What can we do to ensure the the FIFO process is not being killed until the command terminates?

pqarmitage commented 9 months ago

keepalived works hard to ensure that it does not leave behind any process it created, but also allows time for any processes it created, such as the notify fifo script, to terminate.

The detail of what keepalived does is

When keepalived starts shutting down, it sends SIGTERM to all the processes that it created.
For each child process that does not terminate after 1 second, it then sends SIGKILL.

So you have 1 second in which to close down, provided that you catch SIGTERM. If your script does not catch SIGTERM then it should die immediately it receives the SIGTERM.

So I think your best solution is to catch SIGTERM, and in the signal handler execute another script. So you could add something like the following:

trap shutdown SIGTERM

shutdown()
{
    /etc/keepalived/scripts/shutdown.sh &
    exit 0
}

and in /etc/keepalived/scripts/shutdown.sh do whatever you want to do that takes more than 1 second.

I haven't tested this, but I think it shold work.
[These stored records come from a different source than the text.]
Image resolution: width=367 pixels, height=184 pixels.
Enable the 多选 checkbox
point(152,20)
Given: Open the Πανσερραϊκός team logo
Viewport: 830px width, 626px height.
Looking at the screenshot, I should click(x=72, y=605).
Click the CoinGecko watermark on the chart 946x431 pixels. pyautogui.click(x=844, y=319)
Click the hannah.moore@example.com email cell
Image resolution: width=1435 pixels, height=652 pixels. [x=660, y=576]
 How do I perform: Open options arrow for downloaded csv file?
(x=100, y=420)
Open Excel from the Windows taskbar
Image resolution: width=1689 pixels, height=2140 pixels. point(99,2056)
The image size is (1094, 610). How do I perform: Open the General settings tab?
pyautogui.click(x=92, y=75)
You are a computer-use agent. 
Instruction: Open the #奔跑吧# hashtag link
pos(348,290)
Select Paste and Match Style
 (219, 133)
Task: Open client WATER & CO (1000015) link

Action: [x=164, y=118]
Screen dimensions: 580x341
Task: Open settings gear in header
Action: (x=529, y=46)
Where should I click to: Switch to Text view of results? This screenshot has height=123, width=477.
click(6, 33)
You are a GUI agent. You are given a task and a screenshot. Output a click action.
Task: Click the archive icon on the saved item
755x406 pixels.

Any feedback would be appreciated.

cfiehe commented 9 months ago

Hi @pqarmitage, thanks a lot. I have added the code snippet in order to catch the SIGTERM, but the result is the same. The script is only able to execute some steps of the stopping procedure and gets killed prematurely before regular termination. I have to stop a container and unmount some devices. This takes approximately 2 or 3 seconds.

pqarmitage commented 9 months ago

The key thing is to run another script in background from the SIGTERM signal handler. This script being run in background will not be terminated by keepalived, and can take whatever actions you need for however long it takes.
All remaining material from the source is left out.